First, exceptions to the general rule that a pass-on defense is not allowed are not well defined. The Court has allowed, in theory, consideration of pass-on evidence in "instances where multiple levels of purchasers have sued, or where a risk remains they may sue . . . ."  However, the Court has not articulated how substantial the risk of suit must be, nor has it specified how various "procedural devices" can actually be used to avoid windfall recoveries and an unfair result. For example, suppose defendants are sued by a direct purchaser class, but no indirect purchaser case has yet been filed. If the statute of limitations has not yet run, is there a sufficient risk of a suit to justify allowing a pass-on defense – and at what point in time does that risk materialize? If not, and the case proceeds to trial and judgment within the statute of limitations period, and then an indirect purchaser case is filed, how precisely will pass-on be considered at that point? Or, if defendants wish to settle the case, how are they to weigh the effect of the potential exception identified by the Court? Alternatively, suppose that an indirect purchaser case is filed first. A defendant may have little incentive to argue that any overcharges were passed on to the indirect purchasers. If it does not do so, and a judgment against the defendant is entered, how will pass-on be addressed in a subsequent direct purchaser suit?   

Or, suppose that defendants are sued by a nationwide class of direct purchasers in federal court in California under the Cartwright Act, but are also sued by a purported statewide class of indirect purchasers in state court (either in California, or in another state – under some circumstances, the Cartwright Act may apply extraterritorially, e.g., to California companies). If the amount in controversy is not very large, the state action may not be removable under the Class Action Fairness Act ("CAFA"), and there may be no practical way to have it consolidated with the federal action. Or, indirect purchasers might disclaim a recovery that would trigger CAFA. Potentially dozens of state actions could be similarly situated, collectively raising a substantial risk of duplicative recovery, because there may be no procedural device by which to address the claims globally, even if pass-on considerations are entertained. A similar result may obtain when claims – even significant claims – are brought not by an indirect class but by fewer than 100 indirect purchaser plaintiffs, e.g., by a group of large governmental entities. Such suits also may not be removable.

In such cases, it is little comfort to defendants that at the end of the day various offsets for "duplicative" recoveries may be theoretically available. Unless all the arguments can be advanced in a coordinated way in a single forum, the risk of double (or even greater) recovery is great. And of course the potential defense costs, and the economic pressure to settle cases brought by plaintiffs freed from the obligation to show out-of-pocket losses, can be enormous.

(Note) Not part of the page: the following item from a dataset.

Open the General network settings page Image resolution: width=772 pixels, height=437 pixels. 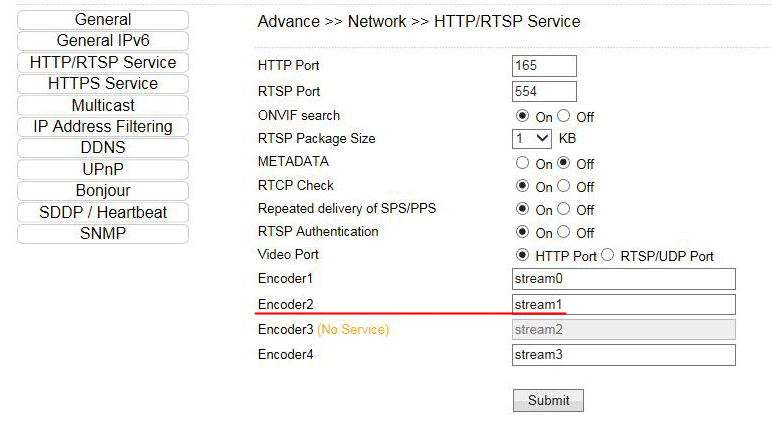click(x=102, y=20)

These problems suggest that defendants may want to shore up their other defenses (such as standing) to indirect purchaser claims to avoid being whipsawed by direct and indirect claims. Standing arguments such as those advanced in the DRAM Antitrust Litigation (decision here) may become even more important in the wake of Clayworth. The decision also will place greater emphasis on class certification proceedings, where some courts may be sympathetic to arguments regarding the difficulty in determining how to apportion liability and damages among direct purchasers (e.g., wholesalers) and the chain of indirect purchasers (e.g., distributors, retailers and consumers).